Dataset records start

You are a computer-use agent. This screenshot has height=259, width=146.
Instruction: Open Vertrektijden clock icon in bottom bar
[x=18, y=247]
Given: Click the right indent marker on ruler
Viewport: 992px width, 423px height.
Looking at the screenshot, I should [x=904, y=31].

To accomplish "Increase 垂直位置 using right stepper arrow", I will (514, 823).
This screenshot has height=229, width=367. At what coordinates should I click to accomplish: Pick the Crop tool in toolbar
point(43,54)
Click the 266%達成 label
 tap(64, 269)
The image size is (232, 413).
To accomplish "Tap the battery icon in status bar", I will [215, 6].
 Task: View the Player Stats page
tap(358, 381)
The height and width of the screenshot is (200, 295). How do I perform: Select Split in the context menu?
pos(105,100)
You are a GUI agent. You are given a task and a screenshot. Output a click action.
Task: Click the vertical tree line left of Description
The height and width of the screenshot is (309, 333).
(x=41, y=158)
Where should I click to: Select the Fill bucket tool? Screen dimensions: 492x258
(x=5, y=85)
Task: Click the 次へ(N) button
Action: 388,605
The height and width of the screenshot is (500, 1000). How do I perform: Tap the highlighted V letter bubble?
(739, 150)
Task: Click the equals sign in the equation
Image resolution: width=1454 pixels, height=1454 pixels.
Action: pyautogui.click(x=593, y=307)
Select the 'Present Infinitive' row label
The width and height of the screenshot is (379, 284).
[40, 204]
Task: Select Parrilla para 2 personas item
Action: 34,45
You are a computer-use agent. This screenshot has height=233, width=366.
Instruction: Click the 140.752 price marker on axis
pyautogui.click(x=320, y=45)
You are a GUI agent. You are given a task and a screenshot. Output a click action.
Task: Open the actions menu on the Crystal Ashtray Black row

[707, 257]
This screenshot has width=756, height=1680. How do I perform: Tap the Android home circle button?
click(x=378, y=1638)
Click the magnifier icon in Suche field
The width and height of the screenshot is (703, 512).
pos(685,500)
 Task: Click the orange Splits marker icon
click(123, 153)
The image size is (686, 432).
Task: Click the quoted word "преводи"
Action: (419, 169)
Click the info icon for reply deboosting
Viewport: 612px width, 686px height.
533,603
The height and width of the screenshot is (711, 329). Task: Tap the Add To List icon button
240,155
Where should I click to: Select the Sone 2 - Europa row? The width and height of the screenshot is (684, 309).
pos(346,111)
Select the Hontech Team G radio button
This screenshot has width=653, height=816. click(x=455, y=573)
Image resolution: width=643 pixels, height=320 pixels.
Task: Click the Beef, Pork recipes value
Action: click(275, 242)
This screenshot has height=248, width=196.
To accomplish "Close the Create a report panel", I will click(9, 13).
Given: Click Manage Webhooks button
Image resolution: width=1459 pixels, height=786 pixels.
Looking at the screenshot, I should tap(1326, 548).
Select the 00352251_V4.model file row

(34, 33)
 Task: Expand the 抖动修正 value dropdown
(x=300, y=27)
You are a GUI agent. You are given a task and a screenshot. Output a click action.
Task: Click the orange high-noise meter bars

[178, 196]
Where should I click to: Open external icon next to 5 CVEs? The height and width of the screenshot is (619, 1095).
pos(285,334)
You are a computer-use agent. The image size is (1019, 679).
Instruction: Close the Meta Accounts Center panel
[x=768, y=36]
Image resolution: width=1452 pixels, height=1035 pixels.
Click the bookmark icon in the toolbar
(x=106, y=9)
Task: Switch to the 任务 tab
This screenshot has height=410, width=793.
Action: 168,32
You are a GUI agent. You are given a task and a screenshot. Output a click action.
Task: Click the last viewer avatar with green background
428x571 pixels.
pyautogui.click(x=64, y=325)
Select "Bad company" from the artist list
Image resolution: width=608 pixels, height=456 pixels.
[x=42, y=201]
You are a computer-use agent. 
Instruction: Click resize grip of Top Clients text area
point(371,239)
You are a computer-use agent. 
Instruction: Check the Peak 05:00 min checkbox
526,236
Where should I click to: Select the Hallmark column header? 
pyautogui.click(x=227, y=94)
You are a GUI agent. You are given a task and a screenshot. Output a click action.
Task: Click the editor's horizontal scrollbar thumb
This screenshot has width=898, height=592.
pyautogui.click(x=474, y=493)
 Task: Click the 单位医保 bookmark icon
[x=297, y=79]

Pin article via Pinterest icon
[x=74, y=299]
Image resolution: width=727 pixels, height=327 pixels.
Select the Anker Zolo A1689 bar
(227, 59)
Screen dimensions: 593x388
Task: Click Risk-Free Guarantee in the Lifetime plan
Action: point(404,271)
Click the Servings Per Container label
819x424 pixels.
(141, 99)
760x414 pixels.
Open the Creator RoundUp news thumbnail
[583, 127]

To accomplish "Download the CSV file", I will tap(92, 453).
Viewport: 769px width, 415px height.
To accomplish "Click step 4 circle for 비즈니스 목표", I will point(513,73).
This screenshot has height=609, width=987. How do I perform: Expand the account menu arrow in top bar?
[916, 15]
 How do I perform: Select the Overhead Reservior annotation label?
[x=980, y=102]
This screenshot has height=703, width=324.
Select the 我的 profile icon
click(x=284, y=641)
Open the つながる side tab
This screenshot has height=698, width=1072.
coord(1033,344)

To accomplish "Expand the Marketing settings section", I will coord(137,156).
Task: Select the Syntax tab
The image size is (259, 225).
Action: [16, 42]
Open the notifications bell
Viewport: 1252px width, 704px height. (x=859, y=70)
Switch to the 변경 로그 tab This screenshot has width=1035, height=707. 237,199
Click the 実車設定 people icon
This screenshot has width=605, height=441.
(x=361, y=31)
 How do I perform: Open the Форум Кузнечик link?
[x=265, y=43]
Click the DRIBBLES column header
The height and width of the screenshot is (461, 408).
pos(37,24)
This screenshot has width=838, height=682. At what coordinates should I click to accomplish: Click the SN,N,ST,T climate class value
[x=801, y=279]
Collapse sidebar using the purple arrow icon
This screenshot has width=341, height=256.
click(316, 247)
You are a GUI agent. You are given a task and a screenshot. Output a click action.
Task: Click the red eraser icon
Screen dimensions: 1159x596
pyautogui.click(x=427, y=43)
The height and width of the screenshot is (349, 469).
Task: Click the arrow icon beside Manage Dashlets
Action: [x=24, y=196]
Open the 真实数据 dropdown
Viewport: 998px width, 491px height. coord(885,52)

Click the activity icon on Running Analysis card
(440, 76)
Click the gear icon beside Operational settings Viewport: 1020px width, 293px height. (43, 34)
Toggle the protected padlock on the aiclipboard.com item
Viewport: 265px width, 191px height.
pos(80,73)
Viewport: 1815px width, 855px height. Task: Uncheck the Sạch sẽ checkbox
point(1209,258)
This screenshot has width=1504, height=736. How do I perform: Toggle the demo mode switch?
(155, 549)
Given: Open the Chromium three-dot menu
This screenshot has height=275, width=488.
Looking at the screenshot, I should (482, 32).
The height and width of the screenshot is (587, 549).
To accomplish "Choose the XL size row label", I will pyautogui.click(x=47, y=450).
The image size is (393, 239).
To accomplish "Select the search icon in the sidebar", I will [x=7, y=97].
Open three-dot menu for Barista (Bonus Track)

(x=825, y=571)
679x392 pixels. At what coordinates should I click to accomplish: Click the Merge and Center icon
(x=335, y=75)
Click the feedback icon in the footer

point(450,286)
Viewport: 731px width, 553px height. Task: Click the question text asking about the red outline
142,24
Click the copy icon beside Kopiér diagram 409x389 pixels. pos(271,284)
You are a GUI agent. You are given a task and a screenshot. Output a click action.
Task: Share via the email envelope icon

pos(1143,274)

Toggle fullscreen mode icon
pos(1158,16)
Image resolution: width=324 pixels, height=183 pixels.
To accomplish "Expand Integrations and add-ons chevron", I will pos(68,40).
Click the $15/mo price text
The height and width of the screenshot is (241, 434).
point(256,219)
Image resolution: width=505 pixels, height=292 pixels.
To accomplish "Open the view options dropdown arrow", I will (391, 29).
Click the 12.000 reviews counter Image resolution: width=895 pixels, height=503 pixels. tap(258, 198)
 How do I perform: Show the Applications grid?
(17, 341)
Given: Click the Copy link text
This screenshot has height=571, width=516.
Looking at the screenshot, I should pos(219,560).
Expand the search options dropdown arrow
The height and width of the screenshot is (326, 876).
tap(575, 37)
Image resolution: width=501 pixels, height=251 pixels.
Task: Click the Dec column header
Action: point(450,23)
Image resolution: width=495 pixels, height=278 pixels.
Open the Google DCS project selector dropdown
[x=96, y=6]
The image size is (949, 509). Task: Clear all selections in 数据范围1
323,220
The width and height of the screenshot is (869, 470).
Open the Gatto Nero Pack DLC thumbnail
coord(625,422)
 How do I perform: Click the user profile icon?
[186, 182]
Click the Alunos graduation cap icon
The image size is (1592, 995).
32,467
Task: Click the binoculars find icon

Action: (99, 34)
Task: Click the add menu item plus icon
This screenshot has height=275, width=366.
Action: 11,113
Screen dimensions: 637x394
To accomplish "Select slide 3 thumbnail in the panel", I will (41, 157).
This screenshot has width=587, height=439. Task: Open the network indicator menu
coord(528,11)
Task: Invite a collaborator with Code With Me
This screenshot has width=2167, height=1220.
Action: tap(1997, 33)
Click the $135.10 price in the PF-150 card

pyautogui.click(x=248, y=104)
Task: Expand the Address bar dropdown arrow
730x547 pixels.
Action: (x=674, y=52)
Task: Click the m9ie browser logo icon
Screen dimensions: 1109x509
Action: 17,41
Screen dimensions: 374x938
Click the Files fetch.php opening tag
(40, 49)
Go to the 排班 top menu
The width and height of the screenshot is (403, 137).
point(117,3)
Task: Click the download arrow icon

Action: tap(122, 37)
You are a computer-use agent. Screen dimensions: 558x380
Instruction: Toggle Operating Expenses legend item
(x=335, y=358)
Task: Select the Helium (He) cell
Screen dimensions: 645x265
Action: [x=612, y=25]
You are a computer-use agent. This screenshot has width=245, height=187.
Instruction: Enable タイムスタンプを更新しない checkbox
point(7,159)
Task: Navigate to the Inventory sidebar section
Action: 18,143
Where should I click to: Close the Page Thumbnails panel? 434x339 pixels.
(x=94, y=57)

Dataset records end

Can you reproduce the records verbatim, starting with the line containing "the artist list" and going on through the line containing "coord(1033,344)"?

Select "Bad company" from the artist list
Image resolution: width=608 pixels, height=456 pixels.
[x=42, y=201]
You are a computer-use agent. 
Instruction: Click resize grip of Top Clients text area
point(371,239)
You are a computer-use agent. 
Instruction: Check the Peak 05:00 min checkbox
526,236
Where should I click to: Select the Hallmark column header? 
pyautogui.click(x=227, y=94)
You are a GUI agent. You are given a task and a screenshot. Output a click action.
Task: Click the editor's horizontal scrollbar thumb
This screenshot has width=898, height=592.
pyautogui.click(x=474, y=493)
 Task: Click the 单位医保 bookmark icon
[x=297, y=79]

Pin article via Pinterest icon
[x=74, y=299]
Image resolution: width=727 pixels, height=327 pixels.
Select the Anker Zolo A1689 bar
(227, 59)
Screen dimensions: 593x388
Task: Click Risk-Free Guarantee in the Lifetime plan
Action: point(404,271)
Click the Servings Per Container label
819x424 pixels.
(141, 99)
760x414 pixels.
Open the Creator RoundUp news thumbnail
[583, 127]

To accomplish "Download the CSV file", I will tap(92, 453).
Viewport: 769px width, 415px height.
To accomplish "Click step 4 circle for 비즈니스 목표", I will point(513,73).
This screenshot has height=609, width=987. How do I perform: Expand the account menu arrow in top bar?
[916, 15]
 How do I perform: Select the Overhead Reservior annotation label?
[x=980, y=102]
This screenshot has height=703, width=324.
Select the 我的 profile icon
click(x=284, y=641)
Open the つながる side tab
This screenshot has height=698, width=1072.
coord(1033,344)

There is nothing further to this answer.